Aims

Scope / goals

We'll try to work towards an implementation that's "real-world capable". We will simplify on features and performance, but not in a way that would prevent them from being added or improved easily later on.

The compiler, if everything goes according to plan, will not itself depend on another Scheme system to run (it will use itself to run, though). The VM is exempt from this aim.

The full version of the workshop plan involves building a lowlevel interpreter/VM, a compiler for a dynamic programming language (with a bottom-up development approach), and possibly an implementation for a programming language to use for implementing the VM (with a top-down development approach). The work will give incentives for work on static analysis (type systems and proofs), although actual such work is not part of the plan. You can choose to participate only in certain parts of the project.

The aims

the ultimatel success would be if some of us find that the result is worthwhile to use; but another success is if we have learned much towards building a programming system, structuring projects, and working productively in a group
likely, the biggest value that the end product could have for us is ease of extension / adaptability, thus good structure (program design) is important.
Good system design means that parts can be changed or recombined easily, and that there is a good understanding of how the system works.
This is similar to one of the aims of Scheme, BTW:
Programming languages should be designed not by piling feature on top of feature, but by removing the weaknesses and restrictions that make additional features appear necessary. (R5RS intro)
correctness: any valid source program should work, there should be no corner cases that fail.
This is what makes it possible to build languages on top of each other without risk of triggering cases that were overlooked.
Examples: imprecise GC (see GC), or excessive lifetime of lexical variables (see "why not interpret" in VM). We may deviate from R5RS in the treatment of internal define to make it more uniform.
security: programs should not be able to access resources or information they haven't explicitely been given access to, and they should not be able to influence programs running in other security contexts other than through resources they share with them with their agreement.
This means that memory access must be handled safely and no inconsistent or invalid state must be reachable (or if that happens anyway, the program causing it must be terminated without ill effect to others).
performance optimization will be deferred to after reaching the above aims: they are outside the current scope of the workshop.
That should be fine, as performance will come (a) from optimizer passes in the compiler that can only be added once the rest is working anyway, (b) avoiding interpretation overhead which could be solved by generating LLVM code instead of using our own VM (or alternatively adding JIT compilation (through LLVM) to the VM) or similar means that can also naturally be added later, and (c) invasive or lowlevel changes (below the 'security boundary') like elimination of runtime type/range checks, implementing dynamic scope based memory life times, GC improvements, improved inter-thread/process communication, which will all better be added when the bigger picture is stable as they will tend to work against the good design (modularity / understandability), correctnes, and security aims.

[Screenshot and document pointing records]

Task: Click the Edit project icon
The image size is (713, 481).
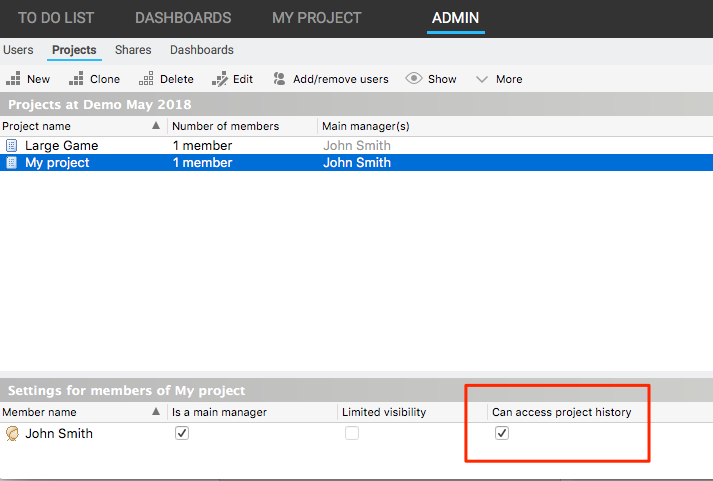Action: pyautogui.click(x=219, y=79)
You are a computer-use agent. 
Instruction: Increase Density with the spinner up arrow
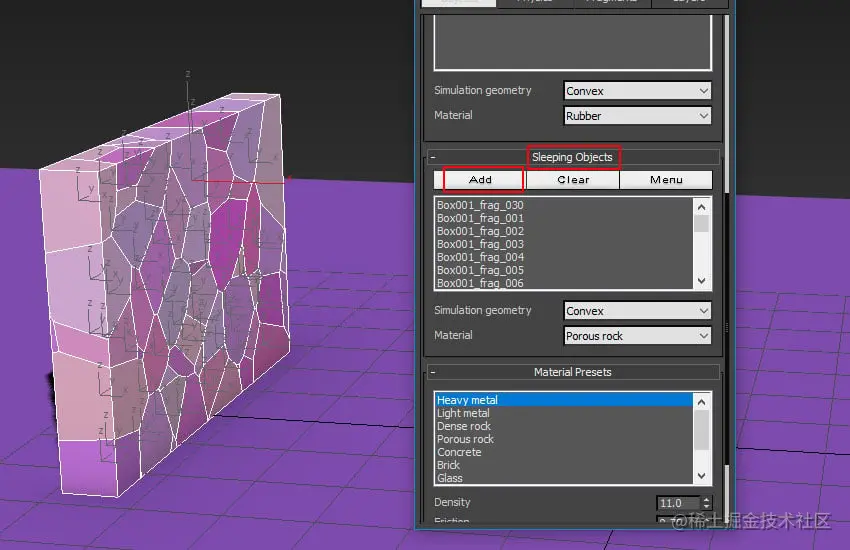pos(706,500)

- _Complete the following_
A. In the workshop aims page, what source is given for the quoted sentence about designing programming languages?
B. Which invasive or low-level changes does the workshop aims page list as better added once the bigger picture is stable?
C. Write out everything in the workshop aims page from "This means that" down to "effect to others).", substituting "file access" for "memory access".

- _Per-task answers_
A. The R5RS intro.

B.
- Elimination of runtime type/range checks
- Implementing dynamic scope based memory life times
- GC improvements
- Improved inter-thread/process communication

C.
This means that file access must be handled safely and no inconsistent or invalid state must be reachable (or if that happens anyway, the program causing it must be terminated without ill effect to others).